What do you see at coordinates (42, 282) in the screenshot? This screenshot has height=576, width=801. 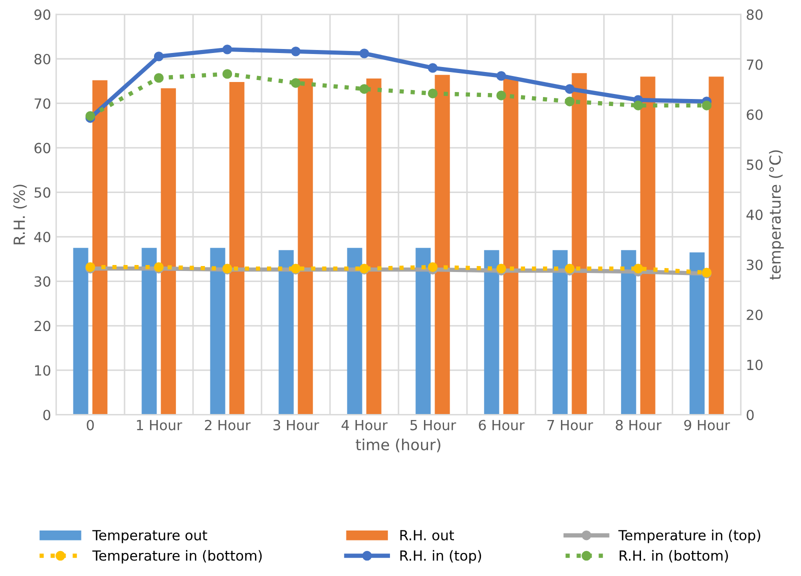 I see `y-tick-label: 30` at bounding box center [42, 282].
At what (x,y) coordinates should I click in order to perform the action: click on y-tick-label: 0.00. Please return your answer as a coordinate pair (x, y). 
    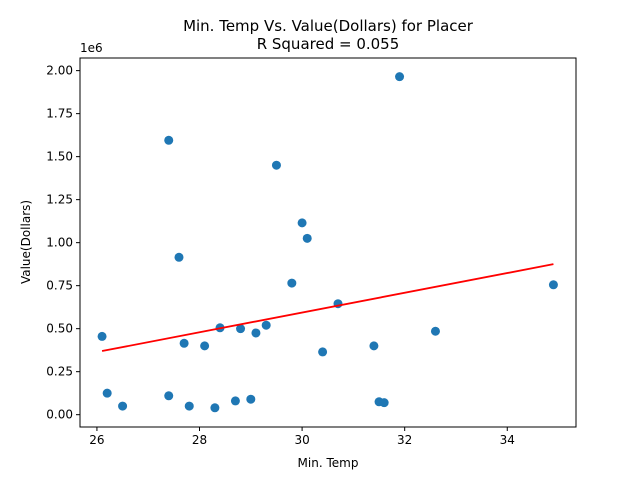
    Looking at the image, I should click on (60, 415).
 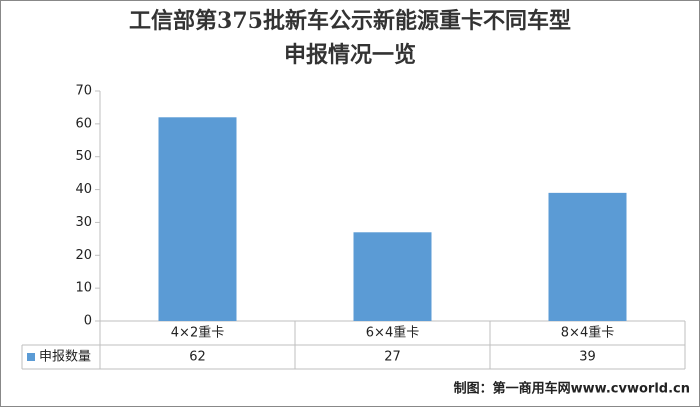 What do you see at coordinates (84, 124) in the screenshot?
I see `y-tick-label: 60` at bounding box center [84, 124].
■ ■ ■
- _WHAT IS BEING ASKED_
Convert the listing from the line with "At what (x,y)" up to and including the line with "Looking at the" into a numbered list, leaving out blank lines and the pictures.

- _WRITTEN RESPONSE_
1. At what (x,y) coordinates should I click in order to perform the action: click on y-tick-label: 0.00. Please return your answer as a coordinate pair (x, y). 
2.     Looking at the image, I should click on (60, 415).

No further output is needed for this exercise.